- [PROBLEM A]: Please summarize the news item on the California Bar exam and ChatGPT in two sentences.
- [PROBLEM B]: Extend the news item on the California Bar exam and ChatGPT, picking up after its final sentence.

- [SELECTED PASSAGE]:
★ ★ ★ ★
California Bar Says Contractor Used ChatGPT for Exam Prompts (3)

April 30, 2025, 6:24 PM UTCUpdated: May 1, 2025, 4:52 PM UTC

A California State Bar test consultant used OpenAI’s ChatGPT to develop 29 of the February Bar Exam’s 200 multiple choice questions, according to a petition filed late Tuesday with the state’s Supreme Court.

ACS Ventures Inc., which the State Bar contracts for test analysis and scoring, “drafted prompts to yield multiple-choice questions that aligned with the topic areas identified by Admissions’ staff and ran the prompts through OpenAI ChatGPT,” the petition said.

The Bar’s petition to the Supreme Court was a day later than planned, because justices asked for an explanation of AI’s role in exam development. The justices said they didn’t know AI had been used until the Bar mentioned it in an April 21 news release. The Bar is still pressing the court to approve its scoring methods so exam results can be released around May 2.

Applicants are still reeling months after the February exam—developed specifically for California to save money for the Bar’s admissions fund—glitched and crashed repeatedly, preventing many from finishing the exam and prompting litigation and investigations. The State Bar wants the justices to approve a scoring adjustment that it expects would bring pass rates in line with prior exams, but concerns about the validity of the questions themselves have cast doubt on the Bar’s efforts.

University of San Francisco School of Law Professor Katie Moran said in an email that the petition leaves the court’s questions about AI use unanswered.
★ ★ ★ ★
- [RAW DATA]:
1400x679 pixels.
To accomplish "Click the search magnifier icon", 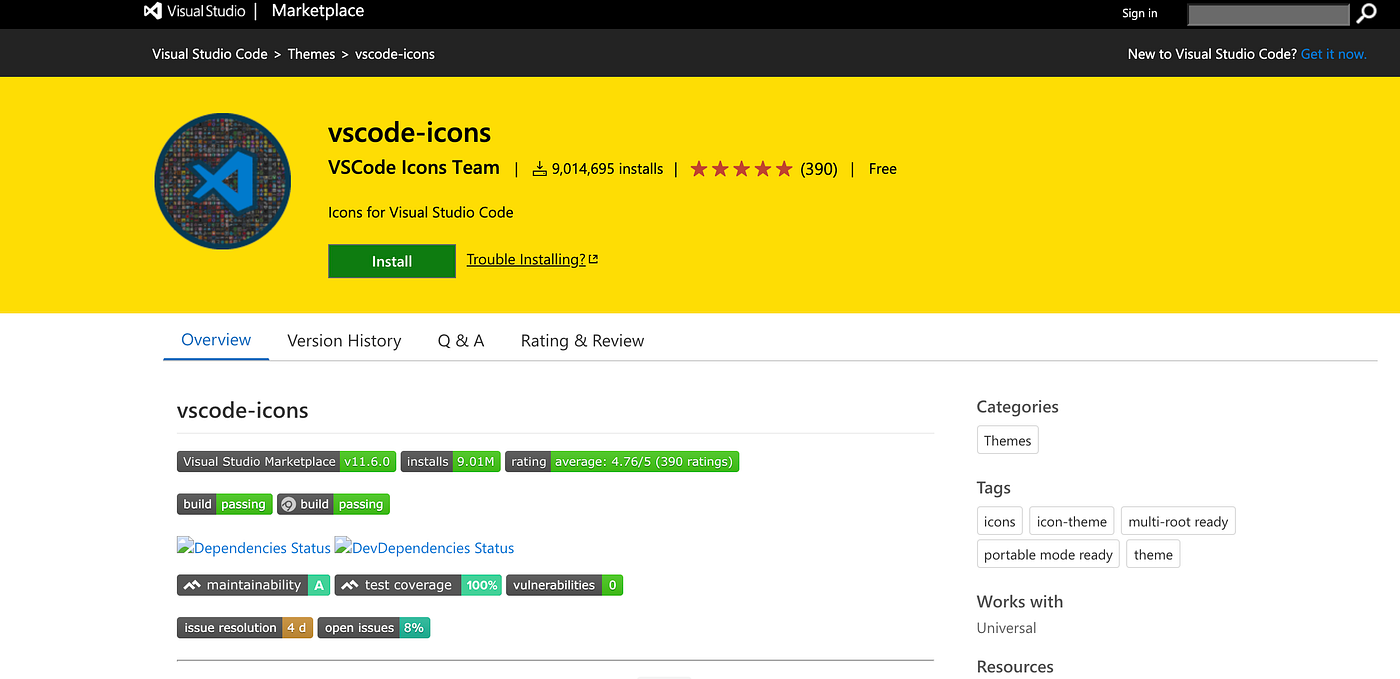I will [1366, 14].
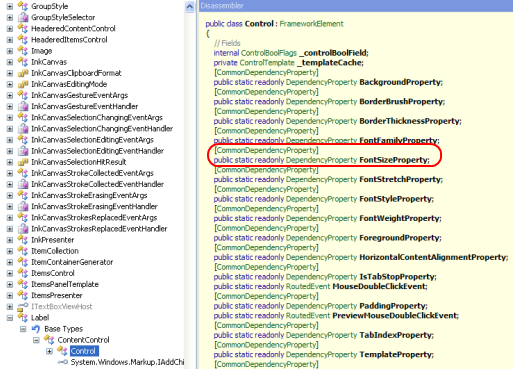
Task: Click the class icon beside ContentControl
Action: coord(49,340)
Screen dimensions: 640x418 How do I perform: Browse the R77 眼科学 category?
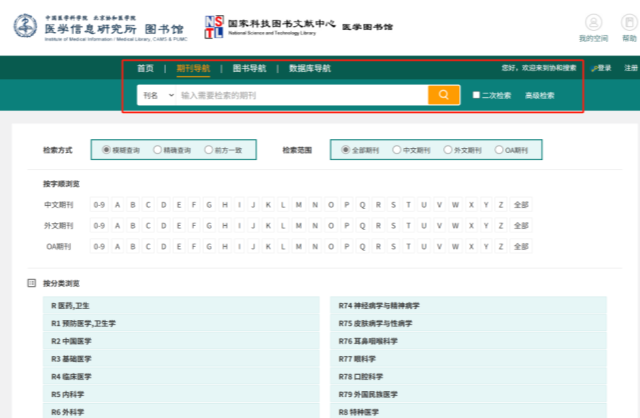tap(361, 358)
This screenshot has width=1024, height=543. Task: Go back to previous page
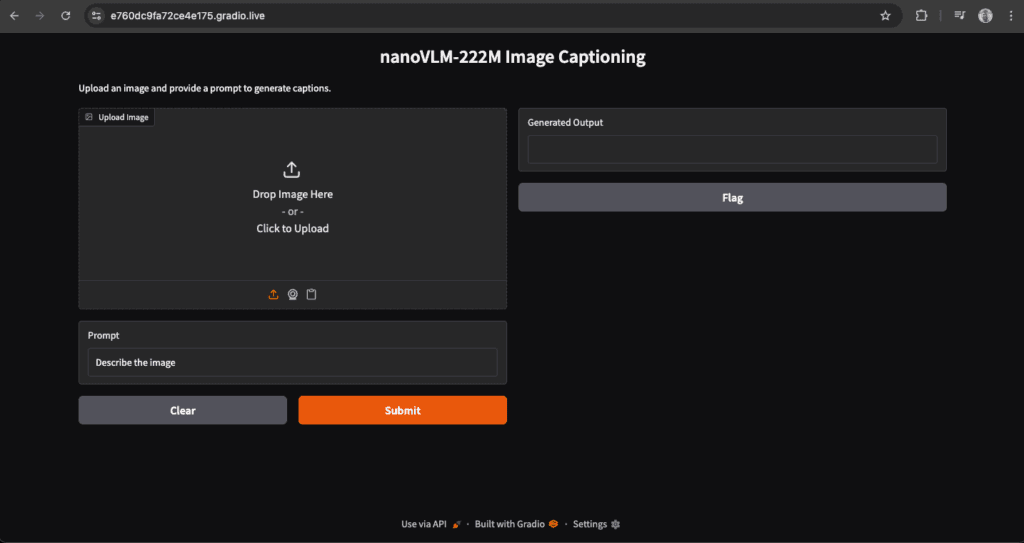click(14, 16)
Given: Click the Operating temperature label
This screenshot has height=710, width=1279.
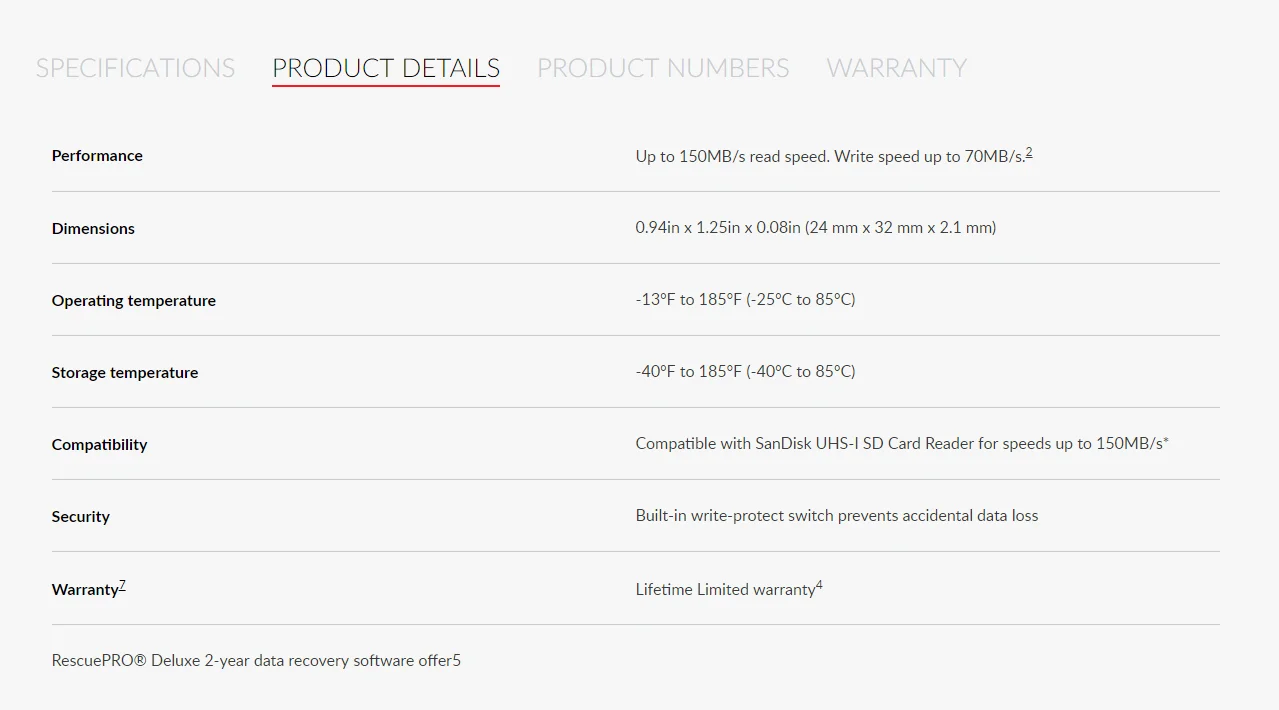Looking at the screenshot, I should click(x=134, y=300).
★ ★ ★ ★
- [WRITTEN RESPONSE A]: A petition filed with the California Supreme Court says ACS Ventures Inc., which the State Bar contracts for test analysis and scoring, used OpenAI's ChatGPT to develop 29 of the February Bar Exam's 200 multiple-choice questions. The justices said they learned of the AI use only from an April 21 Bar news release, and the Bar is still pressing them to approve a scoring adjustment after an exam that glitched and crashed repeatedly, though concerns about the validity of the questions have cast doubt on its efforts.

- [WRITTEN RESPONSE B]:
“The petition does not say what steps the drafter and the state bar took to protect examinees,” Moran said. “It does not say whether the state bar assured steps were taken to prevent copyright infringement issues with NCBE materials when using ChatGPT. It does not say why open source AI was used as opposed to a proprietary AI source. It does not say whether anyone at the State Bar was aware that AI was used.”

State Sen. Tom Umberg (D), who has proposed launching an audit of the exam, said in an interview his reaction to the new petition is “one of sadness and one of great frustration.”

Umberg, who has called for a return to the previous Bar Exam format using National Conference of Bar Examiners in July, said he’ll press during a hearing with Bar officials Tuesday for details on who is responsible for the use of AI, alongside questions about what happened during the exam’s rollout and what lessons the State Bar learned.

“This is a core responsibility of the State Bar, and the fact that they basically have failed in this core responsibility is absolutely unacceptable,” Umberg said.

The State Bar, ACS Ventures, and the Committee of Bar Examiners didn’t immediately respond to a request for comment.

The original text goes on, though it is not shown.